In the interview Berger claimed that there had been a clear quid-pro-quo in the case of the 'Warsaw Swedes'. Berger alleges that Schellenberg "... proposed that Himmler should release the Swedes if we received deliveries of ball bearings in exchange.... Those Swedes were later released."

Interestingly, as Thorsell pointed out, in preparation for his war crimes trial in Nürnberg in 1948, Schellenberg made sure to list an "SKF man Holmberg" as a reference.
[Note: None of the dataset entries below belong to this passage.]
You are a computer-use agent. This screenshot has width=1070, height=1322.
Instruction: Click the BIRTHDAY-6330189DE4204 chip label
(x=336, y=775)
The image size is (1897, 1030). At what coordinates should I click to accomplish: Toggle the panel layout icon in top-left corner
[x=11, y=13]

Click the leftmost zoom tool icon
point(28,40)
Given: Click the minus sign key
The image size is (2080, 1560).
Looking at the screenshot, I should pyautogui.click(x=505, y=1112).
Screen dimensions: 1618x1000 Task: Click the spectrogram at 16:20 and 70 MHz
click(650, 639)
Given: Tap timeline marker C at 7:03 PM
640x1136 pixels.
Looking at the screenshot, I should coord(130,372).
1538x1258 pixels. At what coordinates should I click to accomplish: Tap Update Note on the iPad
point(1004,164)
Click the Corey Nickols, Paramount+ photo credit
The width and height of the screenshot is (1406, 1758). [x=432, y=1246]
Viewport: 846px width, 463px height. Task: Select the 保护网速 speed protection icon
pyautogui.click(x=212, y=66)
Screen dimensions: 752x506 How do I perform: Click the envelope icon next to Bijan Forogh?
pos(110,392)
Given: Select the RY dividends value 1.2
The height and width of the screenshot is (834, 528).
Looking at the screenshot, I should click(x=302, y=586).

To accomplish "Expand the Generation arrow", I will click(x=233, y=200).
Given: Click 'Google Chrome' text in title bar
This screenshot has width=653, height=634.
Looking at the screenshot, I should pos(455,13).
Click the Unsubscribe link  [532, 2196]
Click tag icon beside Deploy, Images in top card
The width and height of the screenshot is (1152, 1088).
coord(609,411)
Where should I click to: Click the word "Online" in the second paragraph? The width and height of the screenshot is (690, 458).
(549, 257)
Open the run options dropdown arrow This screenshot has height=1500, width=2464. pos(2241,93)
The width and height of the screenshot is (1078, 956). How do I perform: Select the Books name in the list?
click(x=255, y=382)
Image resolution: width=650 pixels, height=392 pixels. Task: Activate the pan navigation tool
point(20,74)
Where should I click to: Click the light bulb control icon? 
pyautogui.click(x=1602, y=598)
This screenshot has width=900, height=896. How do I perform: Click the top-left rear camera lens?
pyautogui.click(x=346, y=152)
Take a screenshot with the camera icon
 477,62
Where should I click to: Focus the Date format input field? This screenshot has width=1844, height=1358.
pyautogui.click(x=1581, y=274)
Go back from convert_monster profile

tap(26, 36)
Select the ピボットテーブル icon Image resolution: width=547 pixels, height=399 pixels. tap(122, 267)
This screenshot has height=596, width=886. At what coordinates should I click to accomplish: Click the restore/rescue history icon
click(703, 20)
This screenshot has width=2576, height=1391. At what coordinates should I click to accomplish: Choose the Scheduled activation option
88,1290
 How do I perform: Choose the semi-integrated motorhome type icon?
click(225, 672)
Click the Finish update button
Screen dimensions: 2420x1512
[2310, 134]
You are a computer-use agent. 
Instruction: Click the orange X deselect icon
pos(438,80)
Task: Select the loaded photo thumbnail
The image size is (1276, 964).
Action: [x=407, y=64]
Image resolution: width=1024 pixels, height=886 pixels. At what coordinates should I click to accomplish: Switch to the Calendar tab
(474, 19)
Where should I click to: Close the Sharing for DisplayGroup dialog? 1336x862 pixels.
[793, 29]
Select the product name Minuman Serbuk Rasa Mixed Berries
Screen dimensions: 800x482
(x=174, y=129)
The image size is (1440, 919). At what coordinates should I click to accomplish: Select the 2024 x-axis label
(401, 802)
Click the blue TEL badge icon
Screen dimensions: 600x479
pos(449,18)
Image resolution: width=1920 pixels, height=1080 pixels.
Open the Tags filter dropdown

This was almost certainly SKF Director in Gothenburg, Harald Hamberg.

And it was in fact Hamberg who in September 1944 issued rather astounding and previously little noticed instructions to SKF's European affiliates: he ordered that all of SKF's inventories on the continent at the time be handed over to German authorities.

This meant not only SKF's holdings of ball bearings in Germany itself, but in all countries under German occupation.

This decision came right before SKF in October 1944 finally committed itself to stopping all ball bearing deliveries to the Nazis.

Since the spring of that year the US and Britain had applied ever mounting pressure on Sweden to halt supplies of all essential war materials to Hitler's forces, yet deliveries to Germany had continued.

As is noted in the special Wallenberg publication from 1972, for SKF, 1944 marked "the most troubling period."

The text explains that the company finally succeeded in "satisfying the Allies with different compromise solutions, preventing for a long time an open rift with Germany".

SKF's highwire act of balancing competing demands appears in a new light if viewed against the backdrop of the ongoing discussions about the imprisoned Swedish businessmen and the precarious position of Wallenberg businesses in Eastern Europe: the Allies in essence demanded that Wallenberg representatives cease the one negotiation advantage they had in their hand vis-a-vis Germany (namely, delivery of war goods) in the effort to save their men and their companies' future.

Jacob Wallenberg's reticence to give that up becomes clearer when one remembers what his companies stood to lose.

It is possible that Hamberg simply intended for SKF to meet the October 1944 deadline.

However, it certainly was a brazen act at a time when the Western allies were in no mood to see Sweden leave Germany with a parting gift of this magnitude and one that had the potential of prolonging hostilities.

The handover of SKF's complete European inventories in late 1944 should be examined further, to see if this constituted the quid-pro-quo Gottlob Berger claimed did occur as part of a larger deal to save the 'Warsaw Swedes'.

Unfortunately, Wallenberg family and company archives remain inaccessible to researchers on this point.

Germany never revoked Swedish Match's monopoly contract.

In fact, after the war Germany continued to pay off its own sizable loan dating back to 1930, with the final installment paid only in 1983 by the then Federal Republic of Germany.

Swedish Match also successfully negotiated with the Soviet Union for lost assets and business after Stalin nationalized STAB and other Swedish companies' holdings in the late 1940s.

The discussions, however, were tedious and lasted in some cases well into the 1950s and 1960s, casting a shadow into the early Cold War years.

It may have also complicated the already complex efforts to secure Swedish diplomat Raoul Wallenberg's release from Soviet captivity.

Susanne Berger is a historical researcher and former consultant to the Swedish-Russian Working Group that investigated Wallenberg's fate in Russia from 1991-2001.

Ingela Magner is a Swedish writer and film director currently working on a cinematic adaptation of the story of the "Warsaw Swedes".